[Data entries]

—————

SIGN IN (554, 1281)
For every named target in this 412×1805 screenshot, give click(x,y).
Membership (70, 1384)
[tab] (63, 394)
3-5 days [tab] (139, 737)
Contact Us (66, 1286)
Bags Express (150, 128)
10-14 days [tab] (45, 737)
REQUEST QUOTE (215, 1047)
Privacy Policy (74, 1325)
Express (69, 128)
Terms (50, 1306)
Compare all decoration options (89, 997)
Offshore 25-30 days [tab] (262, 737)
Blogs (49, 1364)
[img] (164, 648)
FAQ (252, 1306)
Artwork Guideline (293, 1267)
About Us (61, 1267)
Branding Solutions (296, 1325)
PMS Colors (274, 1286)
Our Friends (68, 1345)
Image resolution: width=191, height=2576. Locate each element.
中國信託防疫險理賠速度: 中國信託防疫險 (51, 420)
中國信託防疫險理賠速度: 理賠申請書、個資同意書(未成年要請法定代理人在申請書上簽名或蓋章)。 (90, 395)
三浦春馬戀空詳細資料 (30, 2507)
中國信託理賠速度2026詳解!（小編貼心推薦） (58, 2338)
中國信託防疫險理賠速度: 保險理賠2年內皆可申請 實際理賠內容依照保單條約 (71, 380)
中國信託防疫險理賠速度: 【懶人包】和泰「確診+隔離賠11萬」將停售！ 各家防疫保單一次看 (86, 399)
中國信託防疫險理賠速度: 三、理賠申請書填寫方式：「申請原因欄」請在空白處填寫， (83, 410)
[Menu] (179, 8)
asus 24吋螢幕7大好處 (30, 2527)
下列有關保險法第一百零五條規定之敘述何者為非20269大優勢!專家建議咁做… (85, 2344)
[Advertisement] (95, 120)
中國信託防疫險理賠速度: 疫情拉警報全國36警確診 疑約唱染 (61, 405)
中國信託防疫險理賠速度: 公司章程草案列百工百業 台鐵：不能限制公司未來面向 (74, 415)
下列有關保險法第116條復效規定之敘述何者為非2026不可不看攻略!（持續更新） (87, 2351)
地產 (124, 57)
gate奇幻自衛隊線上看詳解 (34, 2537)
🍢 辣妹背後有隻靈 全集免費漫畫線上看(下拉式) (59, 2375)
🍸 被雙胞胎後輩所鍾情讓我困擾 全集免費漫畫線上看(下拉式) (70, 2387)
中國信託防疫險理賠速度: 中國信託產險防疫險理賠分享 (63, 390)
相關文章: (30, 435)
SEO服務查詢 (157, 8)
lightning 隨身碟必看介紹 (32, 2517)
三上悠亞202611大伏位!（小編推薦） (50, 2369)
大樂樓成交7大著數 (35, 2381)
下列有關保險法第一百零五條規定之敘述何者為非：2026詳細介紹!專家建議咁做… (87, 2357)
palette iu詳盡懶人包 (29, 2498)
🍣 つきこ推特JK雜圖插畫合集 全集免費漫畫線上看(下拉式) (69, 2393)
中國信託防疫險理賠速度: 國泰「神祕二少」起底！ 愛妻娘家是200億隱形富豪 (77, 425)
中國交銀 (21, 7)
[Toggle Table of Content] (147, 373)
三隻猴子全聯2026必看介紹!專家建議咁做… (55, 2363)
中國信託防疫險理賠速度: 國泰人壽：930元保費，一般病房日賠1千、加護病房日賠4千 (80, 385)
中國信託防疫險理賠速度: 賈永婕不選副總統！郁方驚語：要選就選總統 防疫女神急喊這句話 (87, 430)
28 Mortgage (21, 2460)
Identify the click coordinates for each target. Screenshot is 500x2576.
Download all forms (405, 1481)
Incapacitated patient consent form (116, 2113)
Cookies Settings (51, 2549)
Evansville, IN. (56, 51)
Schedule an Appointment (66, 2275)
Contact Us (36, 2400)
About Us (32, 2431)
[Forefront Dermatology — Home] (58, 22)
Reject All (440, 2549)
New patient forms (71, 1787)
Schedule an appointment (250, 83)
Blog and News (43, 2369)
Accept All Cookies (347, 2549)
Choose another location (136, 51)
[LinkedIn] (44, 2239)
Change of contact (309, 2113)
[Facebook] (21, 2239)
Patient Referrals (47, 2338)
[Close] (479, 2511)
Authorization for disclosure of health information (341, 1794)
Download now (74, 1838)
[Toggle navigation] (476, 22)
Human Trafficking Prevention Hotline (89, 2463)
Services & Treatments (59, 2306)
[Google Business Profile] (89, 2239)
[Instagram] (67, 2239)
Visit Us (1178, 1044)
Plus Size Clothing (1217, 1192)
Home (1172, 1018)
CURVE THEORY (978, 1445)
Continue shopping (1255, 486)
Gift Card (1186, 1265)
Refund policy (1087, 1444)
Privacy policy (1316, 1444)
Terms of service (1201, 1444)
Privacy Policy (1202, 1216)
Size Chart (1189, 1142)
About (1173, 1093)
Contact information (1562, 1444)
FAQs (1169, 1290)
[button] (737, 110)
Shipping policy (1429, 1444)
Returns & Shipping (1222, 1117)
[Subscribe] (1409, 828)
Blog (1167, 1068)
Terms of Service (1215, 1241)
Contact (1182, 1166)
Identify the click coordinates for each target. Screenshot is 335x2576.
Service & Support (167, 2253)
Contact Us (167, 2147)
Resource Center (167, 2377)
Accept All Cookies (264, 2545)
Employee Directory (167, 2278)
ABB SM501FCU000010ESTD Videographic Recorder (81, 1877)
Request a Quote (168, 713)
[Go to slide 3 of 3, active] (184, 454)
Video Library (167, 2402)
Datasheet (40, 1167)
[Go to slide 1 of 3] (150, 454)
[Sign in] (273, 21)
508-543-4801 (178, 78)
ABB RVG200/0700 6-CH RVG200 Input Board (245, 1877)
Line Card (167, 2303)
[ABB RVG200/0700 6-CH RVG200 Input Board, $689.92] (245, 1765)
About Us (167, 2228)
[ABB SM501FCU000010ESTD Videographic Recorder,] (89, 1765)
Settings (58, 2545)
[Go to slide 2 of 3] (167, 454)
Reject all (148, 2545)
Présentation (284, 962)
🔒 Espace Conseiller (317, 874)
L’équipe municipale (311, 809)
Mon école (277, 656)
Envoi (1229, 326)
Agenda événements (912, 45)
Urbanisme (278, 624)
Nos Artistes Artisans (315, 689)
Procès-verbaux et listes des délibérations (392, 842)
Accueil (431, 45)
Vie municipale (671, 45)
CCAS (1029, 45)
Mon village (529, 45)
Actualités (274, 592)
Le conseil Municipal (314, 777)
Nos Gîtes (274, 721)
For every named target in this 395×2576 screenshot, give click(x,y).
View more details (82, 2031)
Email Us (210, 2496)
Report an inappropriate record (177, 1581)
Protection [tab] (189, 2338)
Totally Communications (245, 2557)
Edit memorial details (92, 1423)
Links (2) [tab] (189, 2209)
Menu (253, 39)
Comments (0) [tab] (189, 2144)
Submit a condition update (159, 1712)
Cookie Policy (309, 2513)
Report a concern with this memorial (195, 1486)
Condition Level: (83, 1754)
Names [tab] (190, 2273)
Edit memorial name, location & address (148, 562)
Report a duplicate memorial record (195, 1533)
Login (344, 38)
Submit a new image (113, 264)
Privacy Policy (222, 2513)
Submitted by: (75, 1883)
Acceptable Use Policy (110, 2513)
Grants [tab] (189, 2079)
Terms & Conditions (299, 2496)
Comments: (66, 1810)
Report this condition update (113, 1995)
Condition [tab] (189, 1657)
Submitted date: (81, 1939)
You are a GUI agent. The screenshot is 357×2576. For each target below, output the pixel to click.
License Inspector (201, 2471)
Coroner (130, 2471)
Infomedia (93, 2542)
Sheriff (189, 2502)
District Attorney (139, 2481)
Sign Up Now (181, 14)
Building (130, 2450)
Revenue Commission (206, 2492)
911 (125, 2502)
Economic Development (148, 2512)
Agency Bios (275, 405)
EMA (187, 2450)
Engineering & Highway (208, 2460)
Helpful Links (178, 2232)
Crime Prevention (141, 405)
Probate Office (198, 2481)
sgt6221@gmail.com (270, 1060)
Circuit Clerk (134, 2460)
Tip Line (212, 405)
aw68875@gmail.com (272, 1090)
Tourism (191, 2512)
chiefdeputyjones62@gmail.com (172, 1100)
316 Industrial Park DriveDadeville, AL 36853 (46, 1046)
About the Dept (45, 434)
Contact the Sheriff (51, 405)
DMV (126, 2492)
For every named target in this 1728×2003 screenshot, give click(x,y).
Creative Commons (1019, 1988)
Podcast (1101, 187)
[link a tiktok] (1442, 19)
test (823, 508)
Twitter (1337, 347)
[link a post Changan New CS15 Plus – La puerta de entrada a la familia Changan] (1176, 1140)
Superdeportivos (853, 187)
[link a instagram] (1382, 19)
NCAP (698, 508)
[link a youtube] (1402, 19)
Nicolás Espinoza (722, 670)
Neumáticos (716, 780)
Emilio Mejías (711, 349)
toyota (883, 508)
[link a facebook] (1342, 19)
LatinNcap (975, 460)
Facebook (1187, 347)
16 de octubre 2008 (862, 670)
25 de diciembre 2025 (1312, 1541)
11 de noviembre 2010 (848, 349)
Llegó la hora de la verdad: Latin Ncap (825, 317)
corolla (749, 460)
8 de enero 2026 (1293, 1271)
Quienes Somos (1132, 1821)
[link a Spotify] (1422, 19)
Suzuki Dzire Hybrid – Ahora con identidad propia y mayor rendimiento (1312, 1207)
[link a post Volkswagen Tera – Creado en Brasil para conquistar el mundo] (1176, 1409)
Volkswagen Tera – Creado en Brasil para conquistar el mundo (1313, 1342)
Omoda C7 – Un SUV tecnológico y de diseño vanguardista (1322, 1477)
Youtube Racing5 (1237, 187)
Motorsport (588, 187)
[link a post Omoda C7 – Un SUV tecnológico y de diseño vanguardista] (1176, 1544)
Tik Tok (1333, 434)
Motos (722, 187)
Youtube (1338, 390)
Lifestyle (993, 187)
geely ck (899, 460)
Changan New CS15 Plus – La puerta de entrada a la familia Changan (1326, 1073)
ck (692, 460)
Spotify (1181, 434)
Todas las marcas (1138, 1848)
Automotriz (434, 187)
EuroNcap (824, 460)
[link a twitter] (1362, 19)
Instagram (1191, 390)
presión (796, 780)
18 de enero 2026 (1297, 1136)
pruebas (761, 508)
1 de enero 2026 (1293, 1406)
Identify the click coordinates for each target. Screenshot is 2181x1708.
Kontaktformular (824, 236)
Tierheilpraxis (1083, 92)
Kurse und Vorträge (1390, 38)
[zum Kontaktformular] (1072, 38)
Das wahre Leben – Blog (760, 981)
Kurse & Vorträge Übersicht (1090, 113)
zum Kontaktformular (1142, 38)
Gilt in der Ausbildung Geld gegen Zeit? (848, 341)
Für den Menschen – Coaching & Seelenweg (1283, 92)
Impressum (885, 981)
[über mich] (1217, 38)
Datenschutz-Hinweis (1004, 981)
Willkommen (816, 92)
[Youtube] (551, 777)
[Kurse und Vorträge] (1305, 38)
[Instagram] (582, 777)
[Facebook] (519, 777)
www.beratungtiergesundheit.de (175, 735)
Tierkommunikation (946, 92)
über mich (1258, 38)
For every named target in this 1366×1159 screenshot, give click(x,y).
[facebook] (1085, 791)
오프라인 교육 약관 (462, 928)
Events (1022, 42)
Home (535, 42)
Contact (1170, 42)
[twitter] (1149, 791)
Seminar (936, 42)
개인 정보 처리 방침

—————

Directions
Here the output must be the lines above from the line with "[ABB SM501FCU000010ESTD Videographic" to the line with "Urbanisme (278, 624)", both included, duplicated word for word and nothing else.

Answer area
[ABB SM501FCU000010ESTD Videographic Recorder,] (89, 1765)
Settings (58, 2545)
[Go to slide 2 of 3] (167, 454)
Reject all (148, 2545)
Présentation (284, 962)
🔒 Espace Conseiller (317, 874)
L’équipe municipale (311, 809)
Mon école (277, 656)
Envoi (1229, 326)
Agenda événements (912, 45)
Urbanisme (278, 624)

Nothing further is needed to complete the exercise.